• _Available data_
▬▬▬▬▬▬▬▬▬▬
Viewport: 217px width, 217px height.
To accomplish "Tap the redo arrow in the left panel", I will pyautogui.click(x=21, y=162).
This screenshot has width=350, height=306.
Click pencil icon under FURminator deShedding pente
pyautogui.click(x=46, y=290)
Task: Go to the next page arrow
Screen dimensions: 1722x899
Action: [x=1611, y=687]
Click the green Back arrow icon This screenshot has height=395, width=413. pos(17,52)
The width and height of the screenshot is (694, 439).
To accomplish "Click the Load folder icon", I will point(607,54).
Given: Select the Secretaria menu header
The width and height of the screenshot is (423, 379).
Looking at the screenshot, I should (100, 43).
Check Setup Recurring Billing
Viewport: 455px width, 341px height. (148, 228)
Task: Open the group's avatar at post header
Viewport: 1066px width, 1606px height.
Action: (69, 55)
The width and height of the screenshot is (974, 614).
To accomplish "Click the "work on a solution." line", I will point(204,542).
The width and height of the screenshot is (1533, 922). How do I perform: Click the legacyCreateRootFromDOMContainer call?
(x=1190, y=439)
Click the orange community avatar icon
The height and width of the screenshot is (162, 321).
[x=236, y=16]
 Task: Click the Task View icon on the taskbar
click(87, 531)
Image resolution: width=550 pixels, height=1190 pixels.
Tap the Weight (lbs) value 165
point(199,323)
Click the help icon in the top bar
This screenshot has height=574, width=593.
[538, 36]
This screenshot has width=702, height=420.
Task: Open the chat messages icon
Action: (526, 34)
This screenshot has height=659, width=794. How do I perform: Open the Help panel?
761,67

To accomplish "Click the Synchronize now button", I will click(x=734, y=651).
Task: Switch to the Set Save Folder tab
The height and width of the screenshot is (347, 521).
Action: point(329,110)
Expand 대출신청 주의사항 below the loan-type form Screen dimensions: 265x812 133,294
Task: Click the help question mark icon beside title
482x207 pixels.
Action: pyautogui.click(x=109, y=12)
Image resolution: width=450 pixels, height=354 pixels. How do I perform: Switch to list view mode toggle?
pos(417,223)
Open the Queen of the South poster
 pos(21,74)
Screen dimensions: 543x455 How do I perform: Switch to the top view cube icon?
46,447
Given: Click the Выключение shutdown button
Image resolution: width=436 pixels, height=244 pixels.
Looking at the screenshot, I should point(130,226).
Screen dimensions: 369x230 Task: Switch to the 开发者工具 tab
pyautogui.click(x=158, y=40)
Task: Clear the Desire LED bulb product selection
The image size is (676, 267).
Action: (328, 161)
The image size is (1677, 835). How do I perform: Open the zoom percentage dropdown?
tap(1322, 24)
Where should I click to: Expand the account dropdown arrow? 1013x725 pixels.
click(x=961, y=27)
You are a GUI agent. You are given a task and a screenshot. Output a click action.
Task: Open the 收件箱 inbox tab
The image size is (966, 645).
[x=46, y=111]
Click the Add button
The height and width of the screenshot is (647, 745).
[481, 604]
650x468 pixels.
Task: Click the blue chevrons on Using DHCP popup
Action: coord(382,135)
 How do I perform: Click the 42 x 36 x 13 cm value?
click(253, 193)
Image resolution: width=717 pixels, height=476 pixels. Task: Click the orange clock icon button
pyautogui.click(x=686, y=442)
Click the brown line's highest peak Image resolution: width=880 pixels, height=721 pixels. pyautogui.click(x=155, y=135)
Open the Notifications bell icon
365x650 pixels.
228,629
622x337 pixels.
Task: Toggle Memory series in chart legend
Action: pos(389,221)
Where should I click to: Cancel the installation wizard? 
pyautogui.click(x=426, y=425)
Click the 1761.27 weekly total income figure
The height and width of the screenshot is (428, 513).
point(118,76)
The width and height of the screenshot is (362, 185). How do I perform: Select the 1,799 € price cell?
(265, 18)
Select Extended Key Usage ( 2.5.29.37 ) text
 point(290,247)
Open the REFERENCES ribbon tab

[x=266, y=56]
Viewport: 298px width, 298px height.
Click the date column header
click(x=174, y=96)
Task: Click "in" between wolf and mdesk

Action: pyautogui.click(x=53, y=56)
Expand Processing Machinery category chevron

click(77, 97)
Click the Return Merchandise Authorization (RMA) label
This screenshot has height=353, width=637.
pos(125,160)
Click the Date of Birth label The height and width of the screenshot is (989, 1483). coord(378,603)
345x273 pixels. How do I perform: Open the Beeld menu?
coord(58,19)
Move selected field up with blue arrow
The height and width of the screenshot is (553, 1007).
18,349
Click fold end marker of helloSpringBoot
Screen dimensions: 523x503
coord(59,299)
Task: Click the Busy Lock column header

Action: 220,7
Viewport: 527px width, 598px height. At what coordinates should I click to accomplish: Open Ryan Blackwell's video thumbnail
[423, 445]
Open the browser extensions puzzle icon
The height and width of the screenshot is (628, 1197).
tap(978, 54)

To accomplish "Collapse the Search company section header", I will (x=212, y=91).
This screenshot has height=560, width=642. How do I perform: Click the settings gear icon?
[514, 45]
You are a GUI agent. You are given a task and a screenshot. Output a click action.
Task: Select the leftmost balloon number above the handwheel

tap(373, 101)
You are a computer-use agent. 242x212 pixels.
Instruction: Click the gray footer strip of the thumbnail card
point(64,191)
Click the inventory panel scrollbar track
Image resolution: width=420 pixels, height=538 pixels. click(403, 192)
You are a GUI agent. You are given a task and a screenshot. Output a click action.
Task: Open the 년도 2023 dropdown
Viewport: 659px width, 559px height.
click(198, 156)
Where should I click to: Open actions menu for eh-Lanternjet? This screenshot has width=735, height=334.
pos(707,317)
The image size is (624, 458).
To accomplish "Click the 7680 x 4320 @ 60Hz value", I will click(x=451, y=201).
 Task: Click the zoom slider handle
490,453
▬▬▬▬▬▬▬▬▬▬
• _The task_
All of the material must be reproduced exactly.

• _Reply_
Viewport: 217px width, 217px height.
To accomplish "Tap the redo arrow in the left panel", I will pyautogui.click(x=21, y=162).
This screenshot has width=350, height=306.
Click pencil icon under FURminator deShedding pente
pyautogui.click(x=46, y=290)
Task: Go to the next page arrow
Screen dimensions: 1722x899
Action: [x=1611, y=687]
Click the green Back arrow icon This screenshot has height=395, width=413. pos(17,52)
The width and height of the screenshot is (694, 439).
To accomplish "Click the Load folder icon", I will point(607,54).
Given: Select the Secretaria menu header
The width and height of the screenshot is (423, 379).
Looking at the screenshot, I should (100, 43).
Check Setup Recurring Billing
Viewport: 455px width, 341px height. (148, 228)
Task: Open the group's avatar at post header
Viewport: 1066px width, 1606px height.
Action: (69, 55)
The width and height of the screenshot is (974, 614).
To accomplish "Click the "work on a solution." line", I will point(204,542).
The width and height of the screenshot is (1533, 922). How do I perform: Click the legacyCreateRootFromDOMContainer call?
(x=1190, y=439)
Click the orange community avatar icon
The height and width of the screenshot is (162, 321).
[x=236, y=16]
 Task: Click the Task View icon on the taskbar
click(87, 531)
Image resolution: width=550 pixels, height=1190 pixels.
Tap the Weight (lbs) value 165
point(199,323)
Click the help icon in the top bar
This screenshot has height=574, width=593.
[538, 36]
This screenshot has width=702, height=420.
Task: Open the chat messages icon
Action: (526, 34)
This screenshot has height=659, width=794. How do I perform: Open the Help panel?
761,67

To accomplish "Click the Synchronize now button", I will click(x=734, y=651).
Task: Switch to the Set Save Folder tab
The height and width of the screenshot is (347, 521).
Action: point(329,110)
Expand 대출신청 주의사항 below the loan-type form Screen dimensions: 265x812 133,294
Task: Click the help question mark icon beside title
482x207 pixels.
Action: pyautogui.click(x=109, y=12)
Image resolution: width=450 pixels, height=354 pixels. How do I perform: Switch to list view mode toggle?
pos(417,223)
Open the Queen of the South poster
 pos(21,74)
Screen dimensions: 543x455 How do I perform: Switch to the top view cube icon?
46,447
Given: Click the Выключение shutdown button
Image resolution: width=436 pixels, height=244 pixels.
Looking at the screenshot, I should point(130,226).
Screen dimensions: 369x230 Task: Switch to the 开发者工具 tab
pyautogui.click(x=158, y=40)
Task: Clear the Desire LED bulb product selection
The image size is (676, 267).
Action: (328, 161)
The image size is (1677, 835). How do I perform: Open the zoom percentage dropdown?
tap(1322, 24)
Where should I click to: Expand the account dropdown arrow? 1013x725 pixels.
click(x=961, y=27)
You are a GUI agent. You are given a task and a screenshot. Output a click action.
Task: Open the 收件箱 inbox tab
The image size is (966, 645).
[x=46, y=111]
Click the Add button
The height and width of the screenshot is (647, 745).
[481, 604]
650x468 pixels.
Task: Click the blue chevrons on Using DHCP popup
Action: coord(382,135)
 How do I perform: Click the 42 x 36 x 13 cm value?
click(253, 193)
Image resolution: width=717 pixels, height=476 pixels. Task: Click the orange clock icon button
pyautogui.click(x=686, y=442)
Click the brown line's highest peak Image resolution: width=880 pixels, height=721 pixels. pyautogui.click(x=155, y=135)
Open the Notifications bell icon
365x650 pixels.
228,629
622x337 pixels.
Task: Toggle Memory series in chart legend
Action: pos(389,221)
Where should I click to: Cancel the installation wizard? 
pyautogui.click(x=426, y=425)
Click the 1761.27 weekly total income figure
The height and width of the screenshot is (428, 513).
point(118,76)
The width and height of the screenshot is (362, 185). How do I perform: Select the 1,799 € price cell?
(265, 18)
Select Extended Key Usage ( 2.5.29.37 ) text
 point(290,247)
Open the REFERENCES ribbon tab

[x=266, y=56]
Viewport: 298px width, 298px height.
Click the date column header
click(x=174, y=96)
Task: Click "in" between wolf and mdesk

Action: pyautogui.click(x=53, y=56)
Expand Processing Machinery category chevron

click(77, 97)
Click the Return Merchandise Authorization (RMA) label
This screenshot has height=353, width=637.
pos(125,160)
Click the Date of Birth label The height and width of the screenshot is (989, 1483). coord(378,603)
345x273 pixels. How do I perform: Open the Beeld menu?
coord(58,19)
Move selected field up with blue arrow
The height and width of the screenshot is (553, 1007).
18,349
Click fold end marker of helloSpringBoot
Screen dimensions: 523x503
coord(59,299)
Task: Click the Busy Lock column header

Action: 220,7
Viewport: 527px width, 598px height. At what coordinates should I click to accomplish: Open Ryan Blackwell's video thumbnail
[423, 445]
Open the browser extensions puzzle icon
The height and width of the screenshot is (628, 1197).
tap(978, 54)

To accomplish "Collapse the Search company section header", I will (x=212, y=91).
This screenshot has height=560, width=642. How do I perform: Click the settings gear icon?
[514, 45]
You are a GUI agent. You are given a task and a screenshot. Output a click action.
Task: Select the leftmost balloon number above the handwheel

tap(373, 101)
You are a computer-use agent. 242x212 pixels.
Instruction: Click the gray footer strip of the thumbnail card
point(64,191)
Click the inventory panel scrollbar track
Image resolution: width=420 pixels, height=538 pixels. click(403, 192)
You are a GUI agent. You are given a task and a screenshot. Output a click action.
Task: Open the 년도 2023 dropdown
Viewport: 659px width, 559px height.
click(198, 156)
Where should I click to: Open actions menu for eh-Lanternjet? This screenshot has width=735, height=334.
pos(707,317)
The image size is (624, 458).
To accomplish "Click the 7680 x 4320 @ 60Hz value", I will click(x=451, y=201).
 Task: Click the zoom slider handle
490,453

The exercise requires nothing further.